- Given records:
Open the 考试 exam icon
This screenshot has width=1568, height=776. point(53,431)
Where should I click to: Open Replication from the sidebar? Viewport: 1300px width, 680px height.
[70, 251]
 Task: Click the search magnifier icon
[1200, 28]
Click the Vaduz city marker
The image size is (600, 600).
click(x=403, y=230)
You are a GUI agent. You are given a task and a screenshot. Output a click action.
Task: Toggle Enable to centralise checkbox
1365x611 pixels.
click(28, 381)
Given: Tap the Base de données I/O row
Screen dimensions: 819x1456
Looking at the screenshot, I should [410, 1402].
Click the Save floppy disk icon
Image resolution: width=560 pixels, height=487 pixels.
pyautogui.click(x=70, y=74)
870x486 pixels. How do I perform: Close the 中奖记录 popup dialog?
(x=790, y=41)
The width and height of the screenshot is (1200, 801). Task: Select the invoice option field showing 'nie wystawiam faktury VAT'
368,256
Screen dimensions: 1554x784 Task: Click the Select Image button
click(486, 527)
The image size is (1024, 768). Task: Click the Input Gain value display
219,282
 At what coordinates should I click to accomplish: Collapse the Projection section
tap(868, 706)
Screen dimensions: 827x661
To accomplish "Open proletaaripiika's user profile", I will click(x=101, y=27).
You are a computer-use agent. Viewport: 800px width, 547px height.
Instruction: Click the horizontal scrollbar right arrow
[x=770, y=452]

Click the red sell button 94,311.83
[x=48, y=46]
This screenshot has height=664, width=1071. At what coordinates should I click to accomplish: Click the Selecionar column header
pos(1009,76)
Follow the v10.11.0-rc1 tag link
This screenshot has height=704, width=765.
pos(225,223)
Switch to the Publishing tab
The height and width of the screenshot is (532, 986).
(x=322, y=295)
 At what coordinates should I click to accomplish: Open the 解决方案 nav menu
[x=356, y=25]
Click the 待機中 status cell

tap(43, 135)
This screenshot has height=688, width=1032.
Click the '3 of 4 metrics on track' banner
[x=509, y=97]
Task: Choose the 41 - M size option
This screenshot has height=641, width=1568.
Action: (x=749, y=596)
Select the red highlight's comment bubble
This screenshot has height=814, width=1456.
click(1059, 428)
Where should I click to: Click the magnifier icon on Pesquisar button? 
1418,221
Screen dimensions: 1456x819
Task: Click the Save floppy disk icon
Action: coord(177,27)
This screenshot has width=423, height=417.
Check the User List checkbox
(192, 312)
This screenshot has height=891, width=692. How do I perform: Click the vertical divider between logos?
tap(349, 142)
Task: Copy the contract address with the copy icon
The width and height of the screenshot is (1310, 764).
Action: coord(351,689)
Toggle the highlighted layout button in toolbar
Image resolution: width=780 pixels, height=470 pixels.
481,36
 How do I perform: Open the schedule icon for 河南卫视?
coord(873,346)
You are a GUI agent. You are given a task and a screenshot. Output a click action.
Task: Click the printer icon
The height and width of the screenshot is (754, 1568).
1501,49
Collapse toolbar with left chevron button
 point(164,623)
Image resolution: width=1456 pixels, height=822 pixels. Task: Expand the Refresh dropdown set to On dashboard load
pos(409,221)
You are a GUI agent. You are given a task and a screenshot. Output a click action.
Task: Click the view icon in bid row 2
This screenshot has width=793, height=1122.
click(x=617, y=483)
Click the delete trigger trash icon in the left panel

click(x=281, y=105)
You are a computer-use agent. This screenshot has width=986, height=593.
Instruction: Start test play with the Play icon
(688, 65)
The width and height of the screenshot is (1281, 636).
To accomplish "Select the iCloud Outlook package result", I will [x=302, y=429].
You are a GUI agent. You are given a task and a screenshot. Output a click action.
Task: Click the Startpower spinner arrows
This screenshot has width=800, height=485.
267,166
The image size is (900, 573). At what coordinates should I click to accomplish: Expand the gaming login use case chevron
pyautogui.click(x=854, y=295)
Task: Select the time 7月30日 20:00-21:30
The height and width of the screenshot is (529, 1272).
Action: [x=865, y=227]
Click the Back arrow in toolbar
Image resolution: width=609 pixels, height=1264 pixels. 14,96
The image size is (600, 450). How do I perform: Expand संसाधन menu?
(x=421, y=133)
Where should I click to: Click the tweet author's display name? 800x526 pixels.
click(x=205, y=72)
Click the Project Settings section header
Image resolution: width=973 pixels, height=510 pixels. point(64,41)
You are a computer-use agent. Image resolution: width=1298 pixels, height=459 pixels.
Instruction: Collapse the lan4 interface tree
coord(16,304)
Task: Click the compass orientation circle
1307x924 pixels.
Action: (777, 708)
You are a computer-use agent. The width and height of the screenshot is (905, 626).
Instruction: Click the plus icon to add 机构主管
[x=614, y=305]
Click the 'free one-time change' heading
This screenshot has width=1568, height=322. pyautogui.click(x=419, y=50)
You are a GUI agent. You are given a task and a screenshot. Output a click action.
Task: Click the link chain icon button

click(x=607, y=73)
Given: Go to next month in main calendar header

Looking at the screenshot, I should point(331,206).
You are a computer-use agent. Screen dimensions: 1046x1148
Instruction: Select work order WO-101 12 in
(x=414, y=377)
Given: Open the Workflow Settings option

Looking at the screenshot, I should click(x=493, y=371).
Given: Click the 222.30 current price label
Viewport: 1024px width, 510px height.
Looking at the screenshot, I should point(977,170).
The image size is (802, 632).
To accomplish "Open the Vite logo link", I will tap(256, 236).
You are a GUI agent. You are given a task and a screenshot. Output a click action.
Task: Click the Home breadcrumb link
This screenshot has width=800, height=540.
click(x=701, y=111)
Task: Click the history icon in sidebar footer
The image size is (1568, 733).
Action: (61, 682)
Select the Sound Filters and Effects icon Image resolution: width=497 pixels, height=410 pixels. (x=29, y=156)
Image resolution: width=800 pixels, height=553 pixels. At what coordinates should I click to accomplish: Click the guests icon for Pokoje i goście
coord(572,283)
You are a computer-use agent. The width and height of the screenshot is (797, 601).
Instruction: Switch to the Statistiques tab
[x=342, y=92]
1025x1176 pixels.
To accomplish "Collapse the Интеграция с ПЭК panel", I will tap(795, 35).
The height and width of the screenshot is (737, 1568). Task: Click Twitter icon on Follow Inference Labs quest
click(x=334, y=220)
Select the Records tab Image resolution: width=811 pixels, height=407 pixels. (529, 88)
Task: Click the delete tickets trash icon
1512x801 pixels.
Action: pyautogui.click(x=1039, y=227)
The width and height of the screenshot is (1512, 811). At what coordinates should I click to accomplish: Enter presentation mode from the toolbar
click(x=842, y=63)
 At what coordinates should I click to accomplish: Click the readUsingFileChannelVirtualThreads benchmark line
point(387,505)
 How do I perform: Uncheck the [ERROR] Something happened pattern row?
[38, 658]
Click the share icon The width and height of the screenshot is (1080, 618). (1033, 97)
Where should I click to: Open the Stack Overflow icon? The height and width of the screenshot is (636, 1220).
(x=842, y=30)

- Aim:
Put the material from the line containing "Task: Click the delete tickets trash icon" through the line containing "point(387,505)" into a Markdown table with the columns Row and Text. Number each line and leave out any blank lines.

- Answer below:
| Row | Text |
|---|---|
| 1 | Task: Click the delete tickets trash icon |
| 2 | 1512x801 pixels. |
| 3 | Action: pyautogui.click(x=1039, y=227) |
| 4 | The width and height of the screenshot is (1512, 811). At what coordinates should I click to accomplish: Enter presentation mode from the toolbar |
| 5 | click(x=842, y=63) |
| 6 |  At what coordinates should I click to accomplish: Click the readUsingFileChannelVirtualThreads benchmark line |
| 7 | point(387,505) |